* _Activity_
Below are the records; copy out every line that holds the word "agent".

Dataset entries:
########

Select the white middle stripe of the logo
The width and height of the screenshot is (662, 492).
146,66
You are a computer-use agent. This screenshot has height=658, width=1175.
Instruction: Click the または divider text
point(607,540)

########

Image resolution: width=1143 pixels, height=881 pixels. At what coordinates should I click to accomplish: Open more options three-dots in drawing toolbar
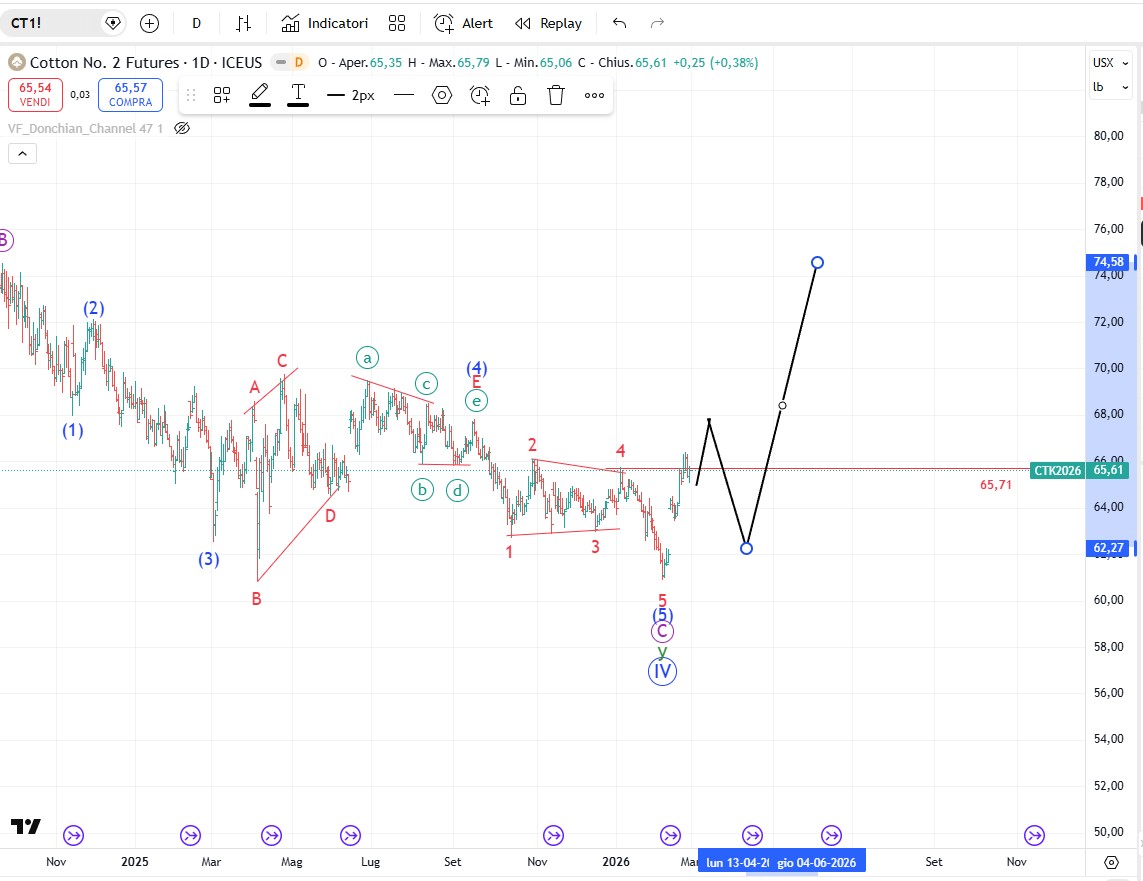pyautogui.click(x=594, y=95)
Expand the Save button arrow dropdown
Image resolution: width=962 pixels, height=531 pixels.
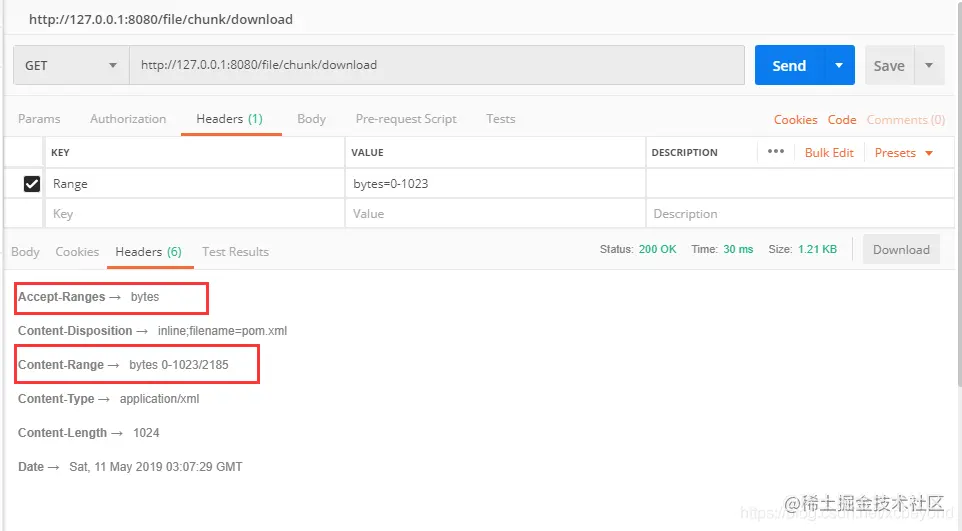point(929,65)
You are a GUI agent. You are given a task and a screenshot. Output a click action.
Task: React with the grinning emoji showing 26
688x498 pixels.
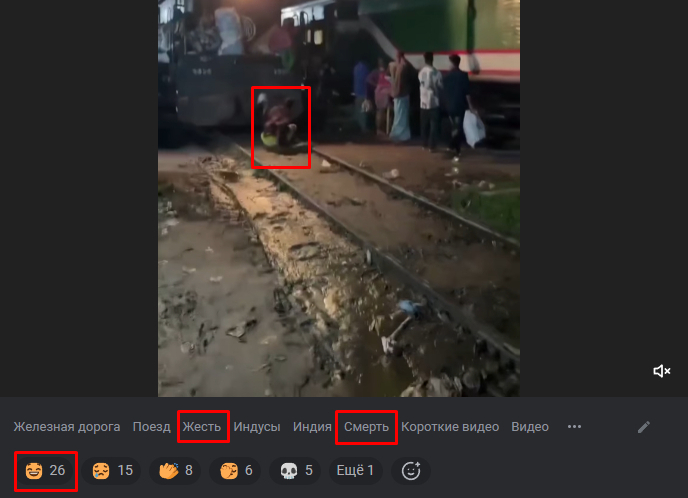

########

* _Task solution_
You are a computer-use agent. This screenshot has height=658, width=1175.
You are a GUI agent. You are given a task and a screenshot. Output a click action.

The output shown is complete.